19. That all men have a natural and unalienable right to worship Almighty God according to the dictates of their own conscience.

5 February, 1777

56. All persons whatever shall have the free exercise of their religion; provided it be not repugnant to the peace and safety of the state; and shall not, unless by consent, support any teacher, or teachers, except those of their own profession.


20th April, 1777.

38. And whereas we are required, by the benevolent principles of rational liberty, not only to expel civil tyranny, but also to guard against that spiritual oppression and intolerance wherewith the bigotry and ambition of weak and wicked priests and princes have scourged mankind, this convention doth further, in the name and by the authority of the good people of this state, ordain, determine, and declare, that the free exercise and enjoyment of religious profession and worship, without discrimination or preference, shall forever hereafter be allowed, within this state, to all mankind: Provided, That the liberty of conscience, hereby granted, shall not be so construed as to excuse acts of licentiousness, or justify practices inconsistent with the peace or safety of this State.
March, 1780.

II. It is the right as well as the duty of all men in society, publicly, and at stated seasons to worship the Supreme Being, the great Creator and Preserver of the universe. And no subject shall be hurt, molested, or restrained, in his person, liberty, or estate, for worshipping God in the manner and season most agreeable to the dictates of his own conscience; or for his religious profession or sentiments; provided he doth not disturb the public peace, or obstruct others in their religious worship.
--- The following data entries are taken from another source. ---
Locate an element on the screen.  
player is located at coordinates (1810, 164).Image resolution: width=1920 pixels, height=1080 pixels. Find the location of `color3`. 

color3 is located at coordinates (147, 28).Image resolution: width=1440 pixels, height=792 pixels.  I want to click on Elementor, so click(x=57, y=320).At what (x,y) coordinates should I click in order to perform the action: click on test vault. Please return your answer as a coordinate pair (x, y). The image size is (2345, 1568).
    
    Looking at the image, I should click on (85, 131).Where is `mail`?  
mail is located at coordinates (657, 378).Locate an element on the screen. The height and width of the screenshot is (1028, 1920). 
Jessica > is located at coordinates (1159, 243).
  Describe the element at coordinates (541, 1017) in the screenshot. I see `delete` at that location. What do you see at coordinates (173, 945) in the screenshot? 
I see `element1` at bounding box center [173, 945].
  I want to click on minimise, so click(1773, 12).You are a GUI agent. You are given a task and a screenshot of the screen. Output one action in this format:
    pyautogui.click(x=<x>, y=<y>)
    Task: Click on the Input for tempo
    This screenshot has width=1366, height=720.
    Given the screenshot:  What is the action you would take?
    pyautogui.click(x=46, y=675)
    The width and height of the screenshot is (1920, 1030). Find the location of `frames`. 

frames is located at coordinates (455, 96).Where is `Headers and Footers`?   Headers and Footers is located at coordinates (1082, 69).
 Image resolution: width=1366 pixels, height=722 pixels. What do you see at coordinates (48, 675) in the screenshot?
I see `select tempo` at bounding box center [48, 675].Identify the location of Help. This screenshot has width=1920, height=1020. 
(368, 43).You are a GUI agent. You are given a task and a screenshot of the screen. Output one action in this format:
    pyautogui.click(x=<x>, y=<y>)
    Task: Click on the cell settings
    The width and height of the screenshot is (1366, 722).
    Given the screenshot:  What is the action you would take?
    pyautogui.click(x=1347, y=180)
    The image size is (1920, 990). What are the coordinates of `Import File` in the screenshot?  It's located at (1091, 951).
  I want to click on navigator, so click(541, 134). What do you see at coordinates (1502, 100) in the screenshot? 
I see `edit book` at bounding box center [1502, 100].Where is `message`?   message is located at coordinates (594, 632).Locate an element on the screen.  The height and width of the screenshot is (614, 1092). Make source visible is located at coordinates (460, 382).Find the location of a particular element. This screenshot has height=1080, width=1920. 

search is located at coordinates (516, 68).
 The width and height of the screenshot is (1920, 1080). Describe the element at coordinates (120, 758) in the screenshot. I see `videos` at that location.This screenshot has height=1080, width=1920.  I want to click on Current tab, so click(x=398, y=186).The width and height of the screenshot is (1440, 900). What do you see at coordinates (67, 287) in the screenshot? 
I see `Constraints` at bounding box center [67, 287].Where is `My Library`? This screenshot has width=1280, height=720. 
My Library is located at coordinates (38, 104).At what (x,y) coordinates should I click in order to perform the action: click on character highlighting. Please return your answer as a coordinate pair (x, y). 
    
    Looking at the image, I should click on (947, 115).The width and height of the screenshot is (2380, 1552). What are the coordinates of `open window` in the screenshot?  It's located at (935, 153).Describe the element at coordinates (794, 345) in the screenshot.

III. As the happiness of a people, and the good order and preservation of civil government, essentially depend upon piety, religion and morality; and as these cannot be generally diffused through a community, but by the institution of the public worship of God, and of public instructions in piety, religion and morality: Therefore, to promote their happiness and to secure the good order and preservation of their government, the people of this commonwealth have a right to invest their legislature with power to authorize and require, and the legislature shall, from time to time, authorize and require, the several towns, parishes, precincts, and other bodies politic, or religious societies, to make suitable provision, at their own expense, for the institution of the public worship of God, and for the support and maintenance of public Protestant teachers of piety, religion and morality, in all cases where such provision shall not be made voluntarily.